La posibilidad de que los Estados Unidos se vuelvan el sheriff del mundo (el mal menor, aduce The Economist) suena aterradora, sobre todo para quienes conocemos sus proclividades imperiales y la no tan secreta agenda petrolera de los Bush. Pero los bandoleros no son de película, son de verdad. Es un hecho probado que la fabricación y acumulación de armamentos de destrucción masiva por parte de Irak convierte a la aldea global en un polvorín: Husein es un genocida que ha usado ya esas armas en contra de su propia población kurda. En ese cuadro, la oportunidad histórica está dada para cambiar el libreto de la película. Si, gracias a una presión firme e inequívoca de la ONU y, en particular, de Europa, Irak permite finalmente el escrutinio efectivo y permanente de sus arsenales -y su destrucción, en caso de hallarlos-, entonces esas autoridades reafirmarán enormemente su ascendiente moral y podrán fincar (con ayuda del sheriff, pero sin subordinación a él) una nueva relación con el mundo árabe que comience con la fundación del Estado palestino y la presencia militar multinacional en Medio Oriente, acompañada de un nuevo Plan Marshall para la región.

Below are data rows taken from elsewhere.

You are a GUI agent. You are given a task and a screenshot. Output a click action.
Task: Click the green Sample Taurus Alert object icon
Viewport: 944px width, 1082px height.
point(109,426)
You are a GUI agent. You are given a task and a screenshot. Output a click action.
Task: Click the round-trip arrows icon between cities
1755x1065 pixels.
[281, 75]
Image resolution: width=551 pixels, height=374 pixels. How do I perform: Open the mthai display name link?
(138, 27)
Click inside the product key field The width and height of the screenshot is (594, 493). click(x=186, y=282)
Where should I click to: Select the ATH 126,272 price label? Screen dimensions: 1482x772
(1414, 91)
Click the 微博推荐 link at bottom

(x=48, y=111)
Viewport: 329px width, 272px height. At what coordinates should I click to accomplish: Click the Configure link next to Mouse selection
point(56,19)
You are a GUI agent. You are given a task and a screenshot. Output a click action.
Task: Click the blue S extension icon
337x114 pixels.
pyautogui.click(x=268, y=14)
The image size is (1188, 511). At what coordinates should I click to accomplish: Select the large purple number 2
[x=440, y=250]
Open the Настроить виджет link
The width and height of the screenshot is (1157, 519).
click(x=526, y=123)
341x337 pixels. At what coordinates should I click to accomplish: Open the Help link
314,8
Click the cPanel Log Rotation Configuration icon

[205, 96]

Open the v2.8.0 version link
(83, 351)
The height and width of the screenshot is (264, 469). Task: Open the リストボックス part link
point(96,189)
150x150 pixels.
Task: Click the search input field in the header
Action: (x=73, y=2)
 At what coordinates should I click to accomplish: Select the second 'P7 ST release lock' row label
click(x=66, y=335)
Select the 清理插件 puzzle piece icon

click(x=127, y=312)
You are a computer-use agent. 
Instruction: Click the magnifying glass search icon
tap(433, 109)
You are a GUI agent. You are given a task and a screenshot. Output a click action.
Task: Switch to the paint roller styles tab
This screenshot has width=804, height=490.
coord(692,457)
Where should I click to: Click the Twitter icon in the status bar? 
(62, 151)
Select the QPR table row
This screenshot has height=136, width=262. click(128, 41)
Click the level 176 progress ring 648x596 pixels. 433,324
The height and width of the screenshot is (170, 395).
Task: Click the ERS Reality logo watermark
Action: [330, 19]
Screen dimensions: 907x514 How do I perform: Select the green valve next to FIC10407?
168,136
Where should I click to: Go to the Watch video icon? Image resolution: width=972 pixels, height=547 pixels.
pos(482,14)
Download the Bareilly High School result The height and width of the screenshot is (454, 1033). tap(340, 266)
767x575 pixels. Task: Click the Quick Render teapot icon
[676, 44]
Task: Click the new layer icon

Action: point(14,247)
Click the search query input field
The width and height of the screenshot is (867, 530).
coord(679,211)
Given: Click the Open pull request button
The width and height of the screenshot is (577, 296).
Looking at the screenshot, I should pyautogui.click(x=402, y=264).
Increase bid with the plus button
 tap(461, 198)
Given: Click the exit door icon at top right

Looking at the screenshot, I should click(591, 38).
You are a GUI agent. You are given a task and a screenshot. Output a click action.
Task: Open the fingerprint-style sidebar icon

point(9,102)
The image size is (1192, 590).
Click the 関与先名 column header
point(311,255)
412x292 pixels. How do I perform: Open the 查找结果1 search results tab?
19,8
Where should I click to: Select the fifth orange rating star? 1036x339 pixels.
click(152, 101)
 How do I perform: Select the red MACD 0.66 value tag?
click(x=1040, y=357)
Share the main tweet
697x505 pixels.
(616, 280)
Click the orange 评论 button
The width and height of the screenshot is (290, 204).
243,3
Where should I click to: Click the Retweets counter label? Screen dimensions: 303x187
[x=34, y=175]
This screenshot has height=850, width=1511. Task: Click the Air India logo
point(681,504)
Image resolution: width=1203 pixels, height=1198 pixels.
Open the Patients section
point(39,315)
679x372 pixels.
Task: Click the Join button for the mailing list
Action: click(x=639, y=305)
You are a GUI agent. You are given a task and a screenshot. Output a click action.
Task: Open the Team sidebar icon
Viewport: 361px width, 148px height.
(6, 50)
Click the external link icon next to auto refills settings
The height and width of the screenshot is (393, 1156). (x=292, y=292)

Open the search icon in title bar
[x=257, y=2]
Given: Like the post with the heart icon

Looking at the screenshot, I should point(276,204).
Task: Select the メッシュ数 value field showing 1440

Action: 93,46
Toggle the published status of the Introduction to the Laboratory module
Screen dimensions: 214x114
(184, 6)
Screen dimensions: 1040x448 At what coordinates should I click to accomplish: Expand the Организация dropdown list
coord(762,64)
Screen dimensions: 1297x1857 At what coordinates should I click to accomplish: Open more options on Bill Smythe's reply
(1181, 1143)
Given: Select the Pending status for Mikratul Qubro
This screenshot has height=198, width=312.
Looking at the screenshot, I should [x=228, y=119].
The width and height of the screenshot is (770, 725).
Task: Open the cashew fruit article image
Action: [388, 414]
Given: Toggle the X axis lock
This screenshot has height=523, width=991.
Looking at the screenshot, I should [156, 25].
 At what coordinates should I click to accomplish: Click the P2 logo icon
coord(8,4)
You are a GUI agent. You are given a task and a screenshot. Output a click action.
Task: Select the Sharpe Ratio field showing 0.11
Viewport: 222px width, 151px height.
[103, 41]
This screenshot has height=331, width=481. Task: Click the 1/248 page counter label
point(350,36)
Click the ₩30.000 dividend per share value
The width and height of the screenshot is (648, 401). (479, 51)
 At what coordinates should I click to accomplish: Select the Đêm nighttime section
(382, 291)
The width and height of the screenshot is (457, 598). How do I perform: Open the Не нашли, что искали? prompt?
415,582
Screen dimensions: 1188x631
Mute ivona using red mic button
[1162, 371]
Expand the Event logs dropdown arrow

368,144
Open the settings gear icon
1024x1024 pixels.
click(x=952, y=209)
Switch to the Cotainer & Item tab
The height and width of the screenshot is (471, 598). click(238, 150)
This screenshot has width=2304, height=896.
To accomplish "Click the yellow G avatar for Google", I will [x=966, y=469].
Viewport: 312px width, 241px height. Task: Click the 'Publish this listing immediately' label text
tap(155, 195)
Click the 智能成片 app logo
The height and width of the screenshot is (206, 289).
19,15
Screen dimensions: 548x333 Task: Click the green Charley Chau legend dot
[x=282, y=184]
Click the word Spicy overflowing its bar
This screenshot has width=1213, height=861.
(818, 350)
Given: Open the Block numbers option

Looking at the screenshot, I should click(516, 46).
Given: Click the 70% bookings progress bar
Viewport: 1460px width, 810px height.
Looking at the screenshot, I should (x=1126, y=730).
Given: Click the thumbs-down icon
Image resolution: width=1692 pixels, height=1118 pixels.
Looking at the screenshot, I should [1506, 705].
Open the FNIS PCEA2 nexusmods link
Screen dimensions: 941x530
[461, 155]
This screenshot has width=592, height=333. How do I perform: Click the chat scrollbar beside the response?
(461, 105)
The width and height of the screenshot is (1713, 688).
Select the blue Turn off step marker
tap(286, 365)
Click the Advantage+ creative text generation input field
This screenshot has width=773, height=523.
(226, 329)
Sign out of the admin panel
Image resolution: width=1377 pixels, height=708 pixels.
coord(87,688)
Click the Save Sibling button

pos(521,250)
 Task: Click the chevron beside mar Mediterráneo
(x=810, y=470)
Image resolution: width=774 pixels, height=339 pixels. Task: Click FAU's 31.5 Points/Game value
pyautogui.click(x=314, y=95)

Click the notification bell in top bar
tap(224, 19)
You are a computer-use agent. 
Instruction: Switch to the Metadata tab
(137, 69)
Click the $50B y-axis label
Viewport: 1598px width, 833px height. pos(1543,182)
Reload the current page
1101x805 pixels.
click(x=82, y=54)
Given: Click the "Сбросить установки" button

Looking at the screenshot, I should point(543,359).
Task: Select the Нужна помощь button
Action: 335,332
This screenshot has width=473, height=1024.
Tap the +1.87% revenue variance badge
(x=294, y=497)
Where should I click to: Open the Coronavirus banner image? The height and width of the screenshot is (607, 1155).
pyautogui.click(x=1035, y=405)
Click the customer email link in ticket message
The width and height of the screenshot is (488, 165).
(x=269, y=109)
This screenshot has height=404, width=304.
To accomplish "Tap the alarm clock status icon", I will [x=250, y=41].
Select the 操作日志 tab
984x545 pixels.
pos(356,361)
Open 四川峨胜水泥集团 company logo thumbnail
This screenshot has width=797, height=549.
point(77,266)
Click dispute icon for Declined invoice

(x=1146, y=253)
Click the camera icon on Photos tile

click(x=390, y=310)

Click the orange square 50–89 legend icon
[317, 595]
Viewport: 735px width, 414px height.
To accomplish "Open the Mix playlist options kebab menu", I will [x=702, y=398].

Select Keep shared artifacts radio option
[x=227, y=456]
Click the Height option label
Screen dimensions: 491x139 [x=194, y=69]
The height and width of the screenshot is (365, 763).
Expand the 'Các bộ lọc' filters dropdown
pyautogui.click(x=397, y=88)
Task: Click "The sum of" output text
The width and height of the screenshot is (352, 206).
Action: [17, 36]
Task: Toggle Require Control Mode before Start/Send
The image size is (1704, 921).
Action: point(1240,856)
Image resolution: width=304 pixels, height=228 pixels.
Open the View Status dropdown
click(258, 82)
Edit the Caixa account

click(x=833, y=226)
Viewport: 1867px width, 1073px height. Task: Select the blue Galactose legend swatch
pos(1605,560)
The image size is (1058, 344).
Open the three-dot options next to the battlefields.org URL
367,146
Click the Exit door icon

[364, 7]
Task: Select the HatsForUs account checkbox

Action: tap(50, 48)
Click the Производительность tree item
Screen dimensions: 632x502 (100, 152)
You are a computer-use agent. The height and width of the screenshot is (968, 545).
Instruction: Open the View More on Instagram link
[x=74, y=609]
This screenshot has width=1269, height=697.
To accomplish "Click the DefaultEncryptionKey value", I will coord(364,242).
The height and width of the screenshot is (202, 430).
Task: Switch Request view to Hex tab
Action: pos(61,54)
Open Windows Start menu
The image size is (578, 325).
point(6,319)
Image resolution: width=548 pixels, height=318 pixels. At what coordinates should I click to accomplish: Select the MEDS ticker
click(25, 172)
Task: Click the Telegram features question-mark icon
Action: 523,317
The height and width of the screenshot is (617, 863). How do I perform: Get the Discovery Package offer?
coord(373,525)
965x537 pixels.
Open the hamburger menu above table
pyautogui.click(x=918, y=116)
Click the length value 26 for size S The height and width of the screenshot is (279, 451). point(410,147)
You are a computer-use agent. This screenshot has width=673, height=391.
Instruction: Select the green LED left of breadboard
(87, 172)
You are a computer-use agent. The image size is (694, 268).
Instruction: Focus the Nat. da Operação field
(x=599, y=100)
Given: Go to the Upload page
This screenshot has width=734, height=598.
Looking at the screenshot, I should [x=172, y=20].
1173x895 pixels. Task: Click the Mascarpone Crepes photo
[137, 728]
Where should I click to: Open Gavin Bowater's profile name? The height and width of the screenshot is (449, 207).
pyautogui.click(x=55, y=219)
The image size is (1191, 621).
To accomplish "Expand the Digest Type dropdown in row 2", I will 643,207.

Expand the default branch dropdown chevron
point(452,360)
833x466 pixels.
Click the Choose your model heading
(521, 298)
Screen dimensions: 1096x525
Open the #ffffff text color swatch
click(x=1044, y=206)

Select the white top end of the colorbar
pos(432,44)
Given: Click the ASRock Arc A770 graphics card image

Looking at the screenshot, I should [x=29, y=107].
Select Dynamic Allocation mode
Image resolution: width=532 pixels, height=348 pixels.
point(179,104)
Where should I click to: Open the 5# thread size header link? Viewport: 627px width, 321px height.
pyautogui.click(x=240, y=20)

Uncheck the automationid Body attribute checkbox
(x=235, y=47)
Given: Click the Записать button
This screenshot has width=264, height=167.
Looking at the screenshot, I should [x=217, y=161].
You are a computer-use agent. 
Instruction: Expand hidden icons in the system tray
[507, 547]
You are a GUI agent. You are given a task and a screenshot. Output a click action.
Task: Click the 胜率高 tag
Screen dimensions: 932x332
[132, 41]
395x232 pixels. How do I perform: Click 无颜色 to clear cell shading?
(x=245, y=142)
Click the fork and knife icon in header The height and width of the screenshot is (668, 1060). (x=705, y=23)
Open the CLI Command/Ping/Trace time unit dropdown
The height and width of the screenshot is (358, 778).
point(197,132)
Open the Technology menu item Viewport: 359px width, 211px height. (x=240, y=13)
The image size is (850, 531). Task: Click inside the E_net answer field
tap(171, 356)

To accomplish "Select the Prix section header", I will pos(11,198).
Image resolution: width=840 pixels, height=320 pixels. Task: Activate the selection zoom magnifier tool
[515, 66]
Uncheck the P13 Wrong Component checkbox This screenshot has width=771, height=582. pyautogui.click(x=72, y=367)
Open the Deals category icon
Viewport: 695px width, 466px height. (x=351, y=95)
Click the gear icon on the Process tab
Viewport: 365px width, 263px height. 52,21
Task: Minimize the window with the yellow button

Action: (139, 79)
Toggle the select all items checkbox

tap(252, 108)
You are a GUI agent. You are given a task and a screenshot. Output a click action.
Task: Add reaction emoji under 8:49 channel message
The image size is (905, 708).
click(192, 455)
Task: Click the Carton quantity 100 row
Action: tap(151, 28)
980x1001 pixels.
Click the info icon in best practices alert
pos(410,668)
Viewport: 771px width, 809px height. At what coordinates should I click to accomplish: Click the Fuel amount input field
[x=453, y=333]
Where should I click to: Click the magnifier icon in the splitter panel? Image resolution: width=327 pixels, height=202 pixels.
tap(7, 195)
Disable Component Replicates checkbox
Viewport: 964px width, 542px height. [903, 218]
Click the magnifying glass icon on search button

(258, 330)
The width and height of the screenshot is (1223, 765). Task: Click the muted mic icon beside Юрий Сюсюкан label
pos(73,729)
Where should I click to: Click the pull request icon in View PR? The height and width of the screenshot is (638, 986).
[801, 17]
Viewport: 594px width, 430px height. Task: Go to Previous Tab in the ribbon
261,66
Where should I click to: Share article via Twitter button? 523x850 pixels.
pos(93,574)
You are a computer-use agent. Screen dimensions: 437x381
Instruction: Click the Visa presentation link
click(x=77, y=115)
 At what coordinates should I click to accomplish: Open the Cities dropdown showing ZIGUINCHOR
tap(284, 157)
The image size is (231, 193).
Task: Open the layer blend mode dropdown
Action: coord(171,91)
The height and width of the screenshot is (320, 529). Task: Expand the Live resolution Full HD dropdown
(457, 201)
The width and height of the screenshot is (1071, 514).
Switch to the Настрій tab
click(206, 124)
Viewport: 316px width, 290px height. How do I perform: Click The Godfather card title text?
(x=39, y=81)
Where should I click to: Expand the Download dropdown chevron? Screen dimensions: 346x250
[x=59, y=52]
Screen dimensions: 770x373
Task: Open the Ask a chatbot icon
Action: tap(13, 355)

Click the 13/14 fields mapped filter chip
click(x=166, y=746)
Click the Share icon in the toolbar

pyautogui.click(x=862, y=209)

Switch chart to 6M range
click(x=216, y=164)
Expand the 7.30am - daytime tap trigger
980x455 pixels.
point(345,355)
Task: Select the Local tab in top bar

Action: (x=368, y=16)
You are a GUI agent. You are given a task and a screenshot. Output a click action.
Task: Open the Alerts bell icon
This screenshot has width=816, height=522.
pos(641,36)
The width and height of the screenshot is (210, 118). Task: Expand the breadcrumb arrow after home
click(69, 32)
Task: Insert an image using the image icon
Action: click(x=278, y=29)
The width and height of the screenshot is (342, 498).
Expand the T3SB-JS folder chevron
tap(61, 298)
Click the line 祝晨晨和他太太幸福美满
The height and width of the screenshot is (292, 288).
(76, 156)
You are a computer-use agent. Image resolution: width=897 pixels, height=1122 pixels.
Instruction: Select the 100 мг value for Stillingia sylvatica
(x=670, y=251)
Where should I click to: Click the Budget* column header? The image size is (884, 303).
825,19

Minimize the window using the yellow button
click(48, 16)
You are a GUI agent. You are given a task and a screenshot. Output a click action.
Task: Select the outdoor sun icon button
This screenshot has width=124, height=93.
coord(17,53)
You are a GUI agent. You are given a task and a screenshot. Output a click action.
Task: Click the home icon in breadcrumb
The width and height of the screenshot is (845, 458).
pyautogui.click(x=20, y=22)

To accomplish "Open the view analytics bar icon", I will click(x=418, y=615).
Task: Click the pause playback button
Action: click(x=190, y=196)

Si por desgracia la inspección es bloqueada o burlada, la tensión podría aumentar una vez más, como en la Crisis de los misiles, y Husein (macho entre machos) demostraría que él no es Jruschov. Por su parte, el Gobierno de Bush lograría el apoyo del Congreso y de su aliado inglés, sin esperar ya a que las autoridades avalasen su misión. El reloj avanzaría de nuevo. El sheriff acudiría prácticamente solo a la cita. Nadie podría entonces asegurar su triunfo -no es Gary Cooper-, pero la solidaridad del continente europeo, al que Estados Unidos contribuyó a salvar y reconstruir durante el siglo XX, y el rechazo sin ambages a un bandolero irredento, podrían hacer menos difícil la misión aun en ese escenario terrible.

Enrique Krauze es escritor mexicano y director de la revista Letras Libres.